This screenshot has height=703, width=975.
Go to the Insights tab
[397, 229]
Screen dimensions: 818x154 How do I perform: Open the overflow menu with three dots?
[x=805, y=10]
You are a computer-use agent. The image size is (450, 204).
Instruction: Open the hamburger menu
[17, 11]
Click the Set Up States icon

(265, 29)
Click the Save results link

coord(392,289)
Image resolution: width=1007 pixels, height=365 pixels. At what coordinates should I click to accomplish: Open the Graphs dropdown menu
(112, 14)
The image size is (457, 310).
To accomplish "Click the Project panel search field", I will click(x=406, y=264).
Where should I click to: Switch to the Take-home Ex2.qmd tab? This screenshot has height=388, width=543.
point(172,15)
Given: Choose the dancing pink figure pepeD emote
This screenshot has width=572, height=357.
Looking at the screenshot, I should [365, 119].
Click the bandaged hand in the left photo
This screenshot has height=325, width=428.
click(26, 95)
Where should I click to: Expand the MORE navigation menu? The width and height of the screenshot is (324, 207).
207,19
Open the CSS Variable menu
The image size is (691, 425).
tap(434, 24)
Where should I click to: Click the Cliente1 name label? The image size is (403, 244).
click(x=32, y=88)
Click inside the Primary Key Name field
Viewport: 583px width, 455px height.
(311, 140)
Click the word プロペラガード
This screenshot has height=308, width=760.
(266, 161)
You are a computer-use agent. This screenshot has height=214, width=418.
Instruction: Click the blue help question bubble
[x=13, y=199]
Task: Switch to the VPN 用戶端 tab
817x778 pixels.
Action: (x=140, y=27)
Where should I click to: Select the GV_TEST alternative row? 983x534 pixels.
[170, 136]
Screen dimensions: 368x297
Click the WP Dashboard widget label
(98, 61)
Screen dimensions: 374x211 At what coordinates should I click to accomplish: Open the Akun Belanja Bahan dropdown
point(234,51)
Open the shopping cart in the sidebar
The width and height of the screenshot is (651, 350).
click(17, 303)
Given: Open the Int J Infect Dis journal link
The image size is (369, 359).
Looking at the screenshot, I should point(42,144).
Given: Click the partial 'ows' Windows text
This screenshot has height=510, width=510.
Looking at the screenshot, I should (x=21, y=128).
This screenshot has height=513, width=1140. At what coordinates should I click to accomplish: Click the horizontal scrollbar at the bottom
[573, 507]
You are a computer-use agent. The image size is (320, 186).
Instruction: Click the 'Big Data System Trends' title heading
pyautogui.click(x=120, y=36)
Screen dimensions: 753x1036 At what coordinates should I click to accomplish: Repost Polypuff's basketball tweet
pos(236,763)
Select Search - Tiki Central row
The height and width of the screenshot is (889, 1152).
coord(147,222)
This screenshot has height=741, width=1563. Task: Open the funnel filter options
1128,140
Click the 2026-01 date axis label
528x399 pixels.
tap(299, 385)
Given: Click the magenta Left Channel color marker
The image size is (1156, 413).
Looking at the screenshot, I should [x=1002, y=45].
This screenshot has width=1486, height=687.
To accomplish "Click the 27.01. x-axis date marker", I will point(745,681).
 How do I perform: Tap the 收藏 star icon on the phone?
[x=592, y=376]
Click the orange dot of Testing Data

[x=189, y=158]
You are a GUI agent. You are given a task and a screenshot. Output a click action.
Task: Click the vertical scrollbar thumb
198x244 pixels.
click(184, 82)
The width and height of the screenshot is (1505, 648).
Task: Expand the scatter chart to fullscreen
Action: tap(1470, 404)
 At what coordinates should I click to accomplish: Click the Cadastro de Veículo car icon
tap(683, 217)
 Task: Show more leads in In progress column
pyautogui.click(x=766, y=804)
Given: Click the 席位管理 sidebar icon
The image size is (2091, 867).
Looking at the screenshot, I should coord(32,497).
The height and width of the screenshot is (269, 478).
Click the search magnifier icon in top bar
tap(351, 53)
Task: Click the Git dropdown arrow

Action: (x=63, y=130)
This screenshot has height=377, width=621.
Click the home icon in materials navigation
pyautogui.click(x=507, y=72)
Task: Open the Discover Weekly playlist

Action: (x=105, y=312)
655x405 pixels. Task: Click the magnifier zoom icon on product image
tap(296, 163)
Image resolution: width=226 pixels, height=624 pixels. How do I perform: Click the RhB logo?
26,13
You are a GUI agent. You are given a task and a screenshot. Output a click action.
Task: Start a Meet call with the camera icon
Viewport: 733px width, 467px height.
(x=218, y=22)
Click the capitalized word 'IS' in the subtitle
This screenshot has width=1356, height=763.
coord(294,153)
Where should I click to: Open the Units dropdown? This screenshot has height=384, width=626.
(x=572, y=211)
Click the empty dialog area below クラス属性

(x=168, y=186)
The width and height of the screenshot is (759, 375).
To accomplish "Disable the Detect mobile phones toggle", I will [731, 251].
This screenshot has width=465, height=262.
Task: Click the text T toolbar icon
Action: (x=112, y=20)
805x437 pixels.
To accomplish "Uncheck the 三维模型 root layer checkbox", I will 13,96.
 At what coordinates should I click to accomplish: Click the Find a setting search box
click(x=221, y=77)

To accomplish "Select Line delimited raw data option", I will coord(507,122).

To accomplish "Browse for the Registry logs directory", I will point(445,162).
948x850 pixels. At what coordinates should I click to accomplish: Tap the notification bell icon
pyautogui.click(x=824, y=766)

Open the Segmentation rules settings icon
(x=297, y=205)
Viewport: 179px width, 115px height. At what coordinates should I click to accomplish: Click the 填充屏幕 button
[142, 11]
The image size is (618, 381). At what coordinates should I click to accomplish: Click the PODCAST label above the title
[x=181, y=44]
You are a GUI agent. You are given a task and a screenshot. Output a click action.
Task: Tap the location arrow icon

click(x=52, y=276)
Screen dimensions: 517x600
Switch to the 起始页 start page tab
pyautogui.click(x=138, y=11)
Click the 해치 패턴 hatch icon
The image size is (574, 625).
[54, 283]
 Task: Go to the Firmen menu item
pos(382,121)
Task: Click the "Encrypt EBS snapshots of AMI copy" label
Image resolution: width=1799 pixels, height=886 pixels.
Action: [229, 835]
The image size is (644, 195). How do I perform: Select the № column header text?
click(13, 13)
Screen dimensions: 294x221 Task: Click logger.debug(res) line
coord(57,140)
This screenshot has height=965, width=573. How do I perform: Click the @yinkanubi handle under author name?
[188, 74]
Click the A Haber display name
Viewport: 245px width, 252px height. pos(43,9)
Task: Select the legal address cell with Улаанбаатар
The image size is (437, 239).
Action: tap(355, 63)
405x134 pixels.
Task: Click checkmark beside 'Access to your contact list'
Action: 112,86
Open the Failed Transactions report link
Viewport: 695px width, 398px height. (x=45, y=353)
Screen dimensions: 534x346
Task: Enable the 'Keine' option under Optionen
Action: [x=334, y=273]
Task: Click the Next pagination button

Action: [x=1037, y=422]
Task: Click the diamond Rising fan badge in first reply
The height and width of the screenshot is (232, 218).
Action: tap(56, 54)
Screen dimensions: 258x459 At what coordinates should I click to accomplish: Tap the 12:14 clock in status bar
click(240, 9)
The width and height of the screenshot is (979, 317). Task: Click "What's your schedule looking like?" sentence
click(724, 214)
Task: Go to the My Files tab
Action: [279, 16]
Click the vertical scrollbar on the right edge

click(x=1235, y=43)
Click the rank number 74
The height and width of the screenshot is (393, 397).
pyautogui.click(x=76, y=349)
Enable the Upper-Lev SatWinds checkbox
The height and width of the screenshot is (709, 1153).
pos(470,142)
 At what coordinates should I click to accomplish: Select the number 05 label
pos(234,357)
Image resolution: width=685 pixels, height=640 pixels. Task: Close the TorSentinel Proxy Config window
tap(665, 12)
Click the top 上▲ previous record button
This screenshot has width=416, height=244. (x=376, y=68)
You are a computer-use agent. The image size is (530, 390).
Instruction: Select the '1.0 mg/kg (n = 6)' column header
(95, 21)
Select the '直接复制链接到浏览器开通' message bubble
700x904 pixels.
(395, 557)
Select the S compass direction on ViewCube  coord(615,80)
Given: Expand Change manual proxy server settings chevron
◆ ◆ ◆
TASK DETAILS
All lines of the records containing "axis" should be shown.

ANSWER FOR THE TASK
Click the 2026-01 date axis label
To accomplish "Click the 27.01. x-axis date marker", I will point(745,681).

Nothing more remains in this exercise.